25 abril 2009
21 de abril
Durante siglos, en la larga Modernidad que se inició con Bacon, Descartes y Newton y que hoy todavía se deja sentir, se nos repitió con insistencia que sólo el mundo de la ciencia y las instancias racionales llevarían a la humanidad a su emancipación.
Lo peligroso de este aserto no fue la idea misma, sino sus excesos: la evolución hacia un racionalismo feroz que ha ido expulsando del mundo a cuanto no le era funcional: el amor, el llanto, la risa, el abrazo amoroso..., la vida en su expresión primera, la que contiene al ser humano en su totalidad.

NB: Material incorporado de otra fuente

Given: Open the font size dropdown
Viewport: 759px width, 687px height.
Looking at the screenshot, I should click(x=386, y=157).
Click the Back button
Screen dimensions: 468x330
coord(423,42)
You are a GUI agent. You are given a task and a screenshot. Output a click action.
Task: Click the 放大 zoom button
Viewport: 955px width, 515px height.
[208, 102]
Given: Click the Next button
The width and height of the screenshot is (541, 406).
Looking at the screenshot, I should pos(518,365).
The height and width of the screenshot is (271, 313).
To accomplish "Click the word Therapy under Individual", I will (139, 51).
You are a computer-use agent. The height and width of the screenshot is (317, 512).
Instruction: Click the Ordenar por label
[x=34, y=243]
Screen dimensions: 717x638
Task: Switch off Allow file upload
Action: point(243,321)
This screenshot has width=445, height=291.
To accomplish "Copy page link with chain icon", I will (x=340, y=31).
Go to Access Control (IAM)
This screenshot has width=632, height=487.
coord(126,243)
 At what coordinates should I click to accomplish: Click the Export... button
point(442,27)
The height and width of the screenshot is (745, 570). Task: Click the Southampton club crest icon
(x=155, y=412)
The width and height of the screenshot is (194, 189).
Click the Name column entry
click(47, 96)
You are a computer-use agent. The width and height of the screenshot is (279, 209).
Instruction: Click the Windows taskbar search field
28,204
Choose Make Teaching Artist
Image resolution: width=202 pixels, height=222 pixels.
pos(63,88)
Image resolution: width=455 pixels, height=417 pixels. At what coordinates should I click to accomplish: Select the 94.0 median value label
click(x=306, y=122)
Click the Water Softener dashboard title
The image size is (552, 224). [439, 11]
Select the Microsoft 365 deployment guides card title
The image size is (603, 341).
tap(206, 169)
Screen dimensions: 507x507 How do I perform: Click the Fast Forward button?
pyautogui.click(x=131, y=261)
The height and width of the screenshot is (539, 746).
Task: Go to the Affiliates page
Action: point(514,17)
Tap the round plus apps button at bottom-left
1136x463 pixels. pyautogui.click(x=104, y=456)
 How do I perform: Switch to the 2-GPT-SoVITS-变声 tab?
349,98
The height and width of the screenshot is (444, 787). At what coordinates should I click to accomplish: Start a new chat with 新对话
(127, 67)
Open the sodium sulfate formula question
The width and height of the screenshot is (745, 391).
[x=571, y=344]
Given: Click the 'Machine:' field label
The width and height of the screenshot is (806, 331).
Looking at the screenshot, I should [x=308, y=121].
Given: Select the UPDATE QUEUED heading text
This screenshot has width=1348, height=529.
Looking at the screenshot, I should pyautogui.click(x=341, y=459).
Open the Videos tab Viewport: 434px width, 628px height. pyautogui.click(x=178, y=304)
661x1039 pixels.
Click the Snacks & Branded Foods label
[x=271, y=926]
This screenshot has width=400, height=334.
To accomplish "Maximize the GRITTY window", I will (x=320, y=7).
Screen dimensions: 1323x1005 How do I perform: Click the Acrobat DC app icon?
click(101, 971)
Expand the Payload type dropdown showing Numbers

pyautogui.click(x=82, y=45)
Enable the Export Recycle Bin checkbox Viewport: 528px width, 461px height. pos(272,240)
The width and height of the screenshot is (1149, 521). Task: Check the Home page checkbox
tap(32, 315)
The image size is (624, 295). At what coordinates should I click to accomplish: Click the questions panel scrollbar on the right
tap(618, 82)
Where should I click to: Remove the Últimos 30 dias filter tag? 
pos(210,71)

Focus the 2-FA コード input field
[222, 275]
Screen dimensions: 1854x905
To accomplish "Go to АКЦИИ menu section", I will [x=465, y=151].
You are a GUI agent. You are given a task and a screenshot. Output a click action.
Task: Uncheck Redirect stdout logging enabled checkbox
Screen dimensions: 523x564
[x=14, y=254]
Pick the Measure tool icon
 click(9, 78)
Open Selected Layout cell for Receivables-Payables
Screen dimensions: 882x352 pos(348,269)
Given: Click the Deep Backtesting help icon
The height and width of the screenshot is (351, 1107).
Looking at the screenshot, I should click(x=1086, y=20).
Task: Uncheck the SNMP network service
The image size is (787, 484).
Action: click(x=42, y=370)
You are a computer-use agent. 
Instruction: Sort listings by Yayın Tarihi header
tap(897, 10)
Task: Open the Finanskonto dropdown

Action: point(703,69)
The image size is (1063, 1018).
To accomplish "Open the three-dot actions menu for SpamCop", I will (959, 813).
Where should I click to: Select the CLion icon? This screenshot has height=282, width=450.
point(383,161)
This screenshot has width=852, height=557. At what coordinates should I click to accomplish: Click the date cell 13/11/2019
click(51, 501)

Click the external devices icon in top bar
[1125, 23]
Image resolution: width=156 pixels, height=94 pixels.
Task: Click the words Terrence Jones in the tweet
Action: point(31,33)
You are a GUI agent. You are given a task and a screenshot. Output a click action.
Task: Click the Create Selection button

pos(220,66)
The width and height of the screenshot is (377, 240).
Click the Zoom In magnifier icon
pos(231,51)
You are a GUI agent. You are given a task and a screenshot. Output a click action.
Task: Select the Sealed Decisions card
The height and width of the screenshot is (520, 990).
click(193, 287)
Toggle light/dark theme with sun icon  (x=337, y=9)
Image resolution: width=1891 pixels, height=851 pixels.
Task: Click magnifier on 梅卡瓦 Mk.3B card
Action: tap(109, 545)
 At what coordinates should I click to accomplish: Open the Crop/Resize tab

La ciencia que nació entonces, reduccionista, determinista y mecanicista, inició así un camino en solitario que, si bien permitió alcanzar notables éxitos en la resolución de problemas concretos (fabricar un avión, curar enfermedades...), cayó en una especialización diseccionadora bajo la cual el ser humano y la naturaleza fueron contemplados a modo de máquinas, como lo haría un relojero. La fragmentación social que hoy vivimos, la pérdida del sentido de unidad con todo lo existente, el panorama de un mundo divido entre un Norte y un Sur cada vez más distantes, son, en buena medida, consecuencias de este modo de contemplar la realidad, como una colección de piezas aisladas y no como un verdadero conjunto organizado en el que el todo y las partes se imbrican íntimamente.